Delaying Justice For Pehlu Khan a Mockery of Governance, Say Former IAS Officers

IAS officers of the 1968 batch have petitioned Rajasthan chief minister Vasundhara Raje, demanding that the gau rakshaks responsible for Pehlu Khan's death be arrested at once.

Pehlu Khan, who died of the injuries from the assault on April 1. Credit: Video screen grab

On April 23, the 1968 batch of IAS officers, including former West Bengal governor Gopalkrishna Gandhi, wrote to Rajasthan chief minister Vasundhara Raje, demanding that all those responsible for the lynching of Pehlu Khan be arrested. The officers have sought Raje’s intervention after Khan’s uncle threatened to commit suicide in protest since only three of the six attackers have been arrested so far, with the police claiming that they have been conducting raids to nab the other three who are on the run.

Khan and four other dairy farmers were lynched in Alwar, Rajasthan, by gau rakshakhs for transporting milch cattle back to their village in Haryana.

On April 1, Khan and four other dairy farmers were returning from a cattle fair when they were attacked by a group of gau rakshaks in Alwar, Rajasthan. Although Khan and the others had the necessary documents of their purchase, they were assaulted mercilessly. Khan succumbed to his injuries two days later. But justice has been slow to come by. While 19-year-old Vipin Yadav, one of the six accused has been upheld and compared to Bhagat Singh, the Rajasthan government has failed to officially condone Khan’s death.

The IAS officers’ petition sent to Raje noted, “While one may have strongly differing sentiments on the importance of cows, and their slaughter or consumption, the killing of Pehlu Khan by an arbitrary self-appointed group of vigilantes shows us how much we have succeeded in undermining the most basic principles and values on which we have based our nation.”

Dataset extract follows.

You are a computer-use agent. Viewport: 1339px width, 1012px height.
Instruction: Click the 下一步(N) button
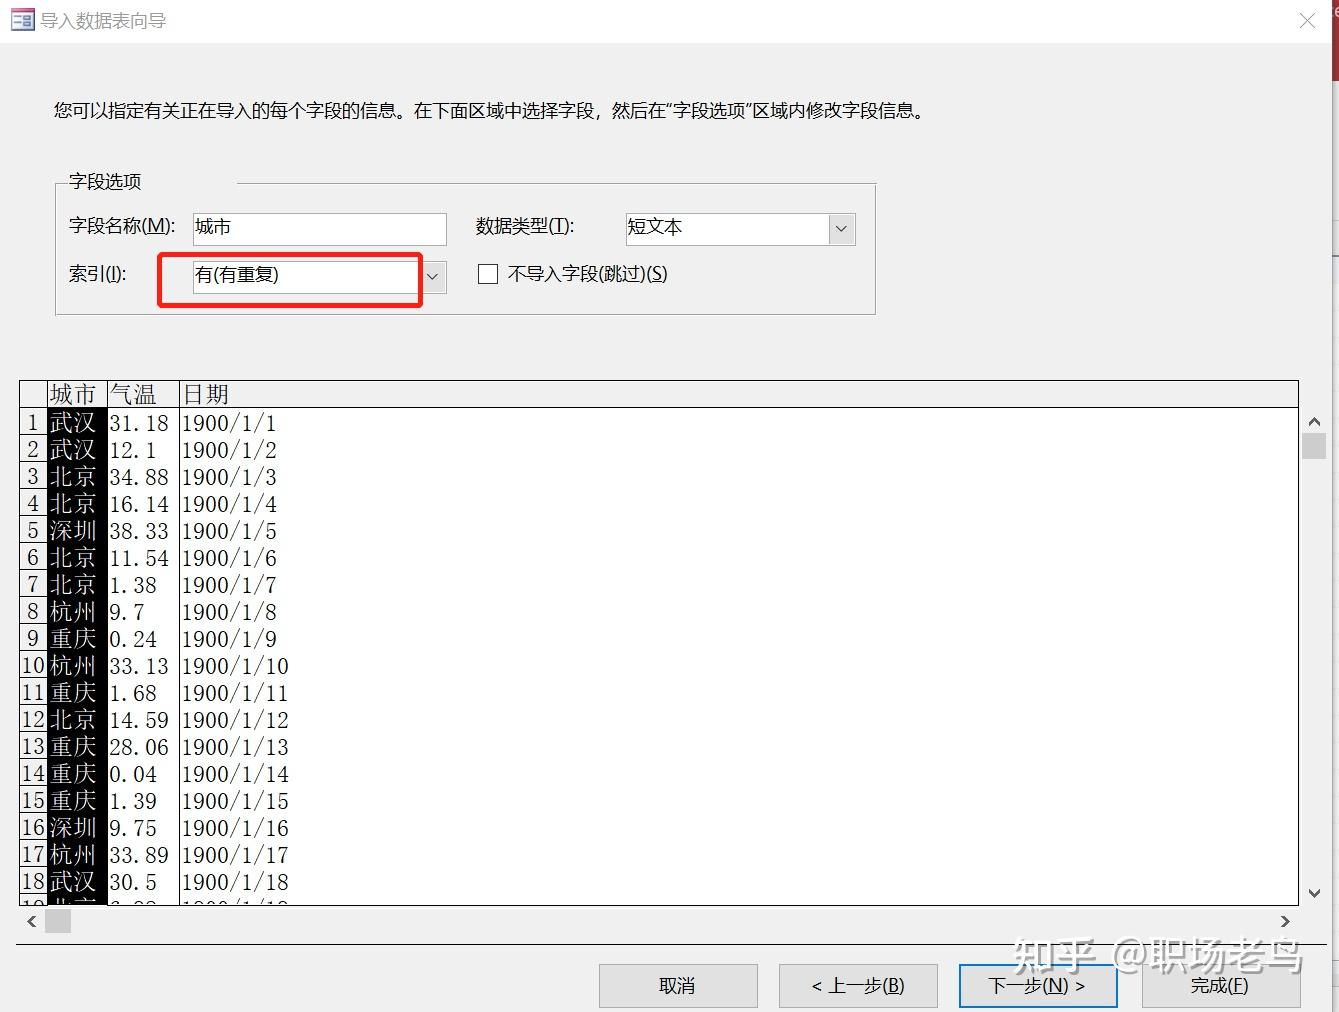(x=1037, y=985)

It warned Raje that if such vigilantism was not promptly dealt with, it would corrode democracy within the country by emboldening gau rakshaks to flout the rule of law.

“There has been a reprehensible attempt on the part of certain people in authority in Rajasthan as well as in the Union government to deny this horrific incident, or to minimise its gravity. Other authority figures, whose duty it was to make on example of the perpetrators of this crime, have made themselves complicit by their inaction and silence,” the petition said.

Failing to act on the matter decisively, the statement warned, would lead to a mockery of good governance, causing minorities to lose faith in the government’s ability to protect their rights. As a consequence, the officers also demanded that police officials be held responsible for dereliction of duty.

Read the full petition below:

Petition to the Chief Minister of Rajasthan by The Wire on Scribd

The petition comes on the back of several other initiatives to demand justice. On April 17, over 200 people held a dharna in Jaipur to condemn the attack and demand justice for the victims. On April 21, Congress leaders in Rajasthan met governor Kalyan Singh and called for a CBI probe into the incident.